#### Exercise inputs ####

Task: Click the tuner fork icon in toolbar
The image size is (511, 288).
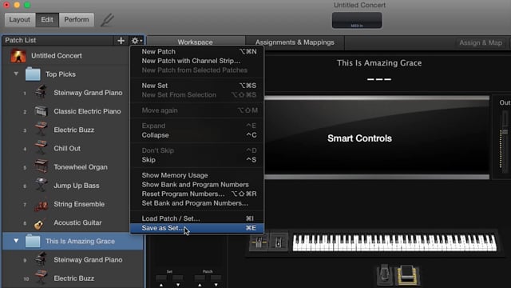Action: pyautogui.click(x=107, y=20)
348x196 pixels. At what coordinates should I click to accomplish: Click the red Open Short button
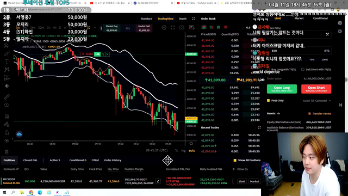click(x=316, y=89)
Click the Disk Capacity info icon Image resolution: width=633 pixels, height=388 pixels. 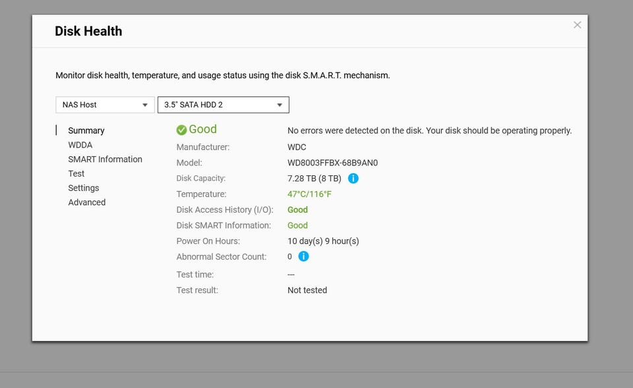click(x=353, y=179)
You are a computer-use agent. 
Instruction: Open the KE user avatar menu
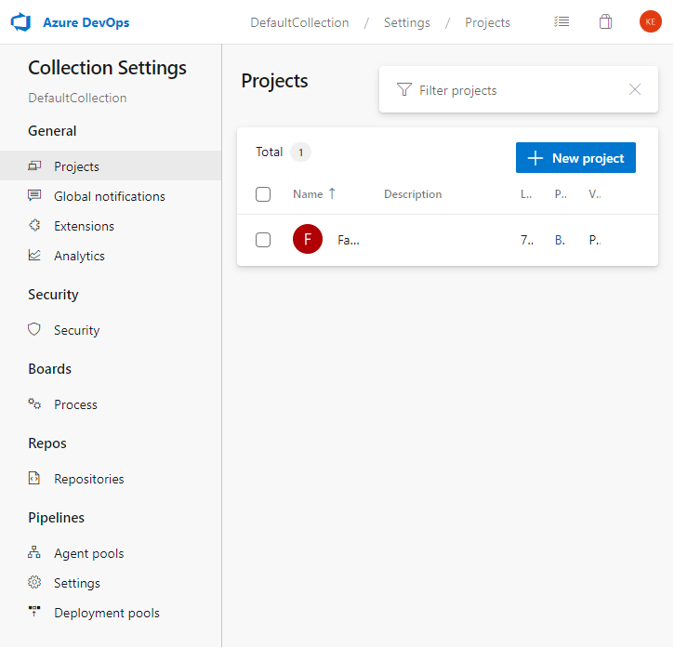(651, 22)
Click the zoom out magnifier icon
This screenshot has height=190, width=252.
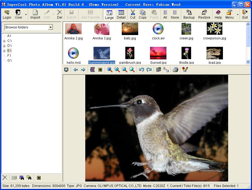[117, 70]
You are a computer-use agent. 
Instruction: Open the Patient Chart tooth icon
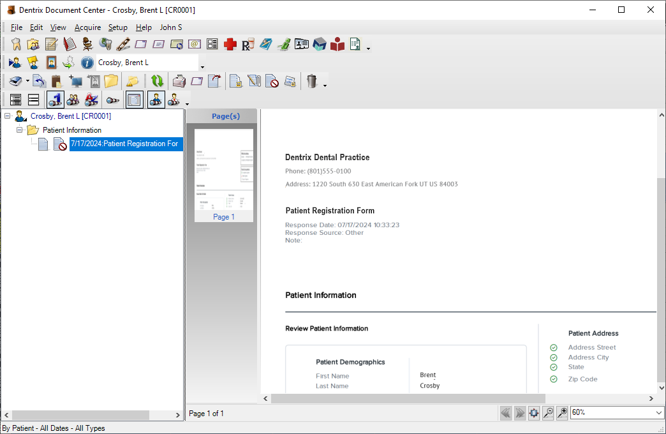pyautogui.click(x=17, y=44)
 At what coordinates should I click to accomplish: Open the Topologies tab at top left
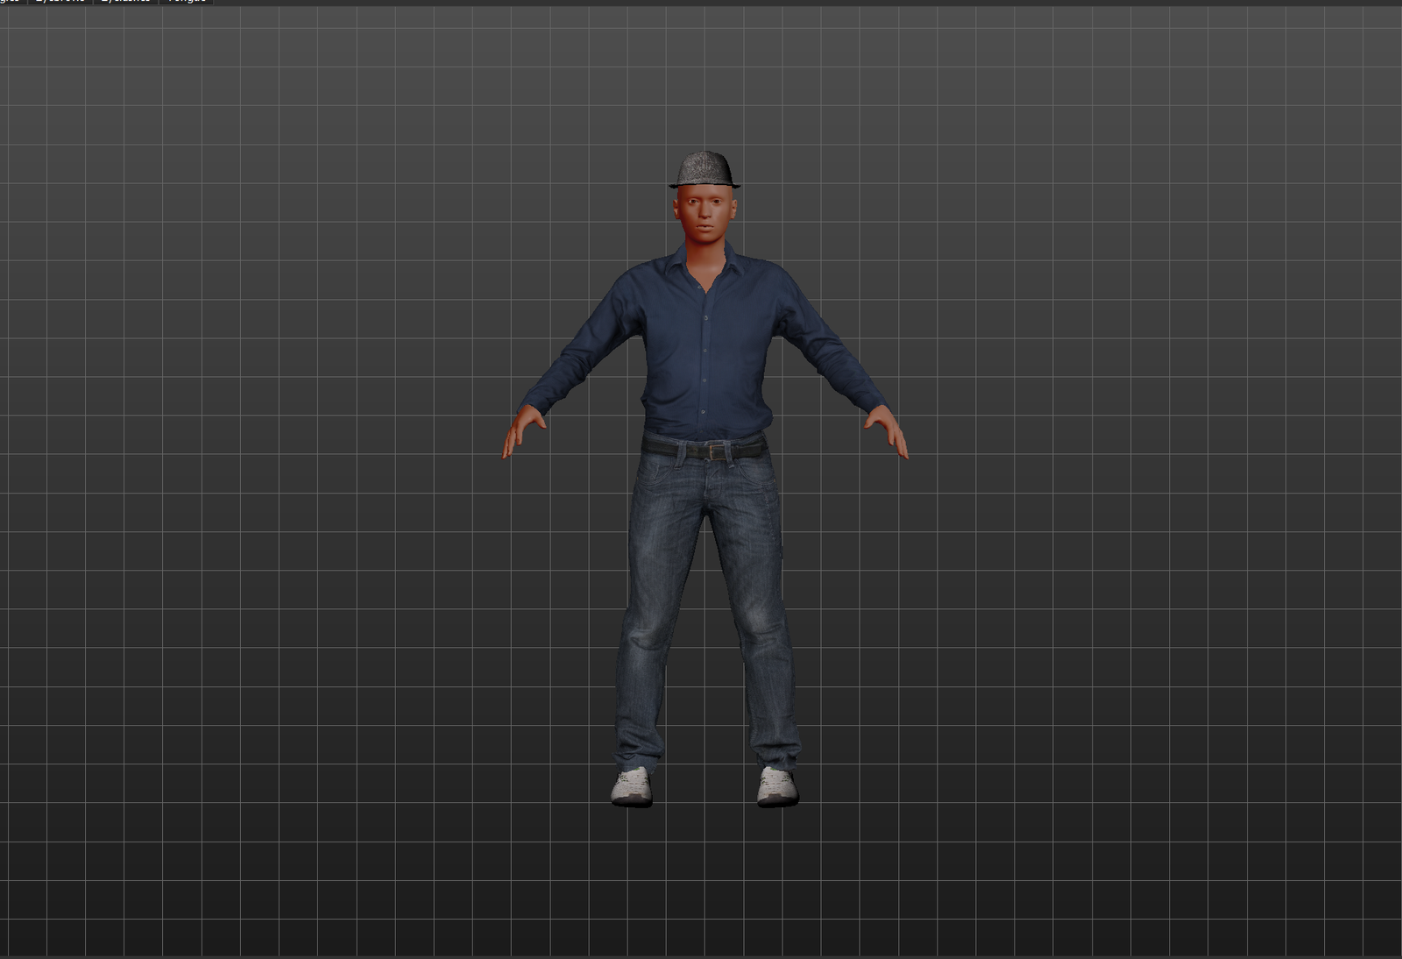[x=11, y=1]
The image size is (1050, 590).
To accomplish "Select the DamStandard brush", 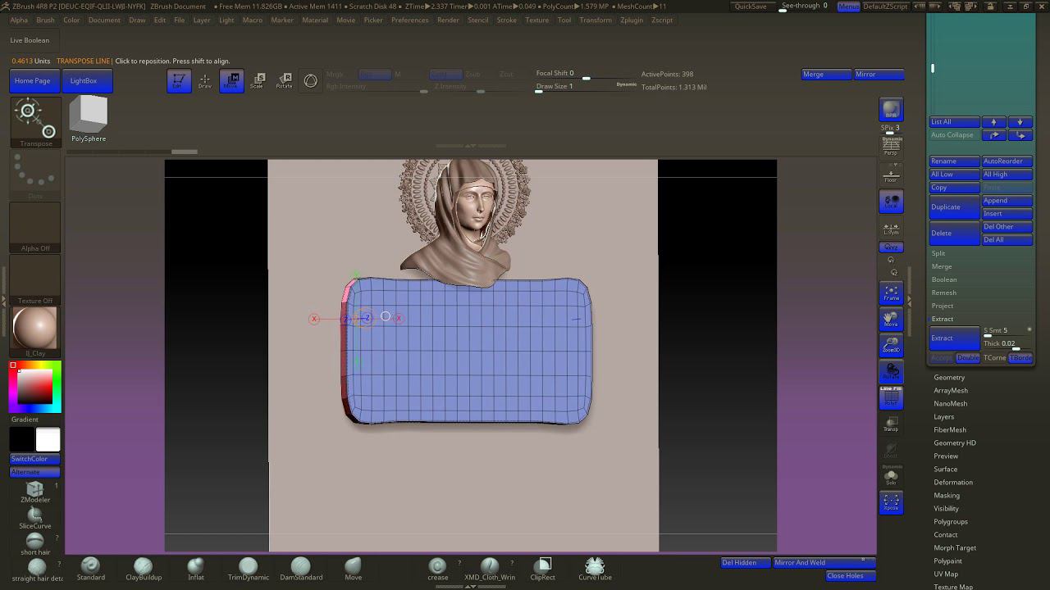I will (x=301, y=567).
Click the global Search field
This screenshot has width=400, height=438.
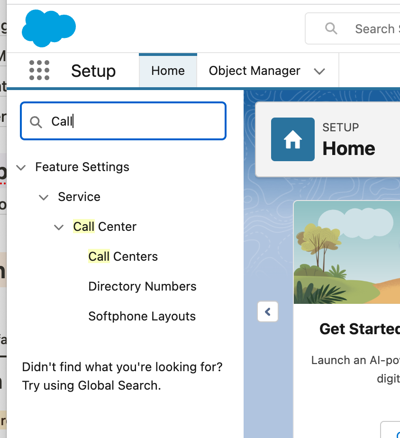tap(374, 28)
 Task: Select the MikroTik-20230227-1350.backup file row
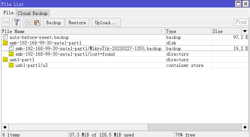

####

Search the entries above for the word "Task", and copy every line where it occurs.

:: Exercise solution ::
Task: Click the tuner fork icon in toolbar
 Task: Select the MikroTik-20230227-1350.backup file row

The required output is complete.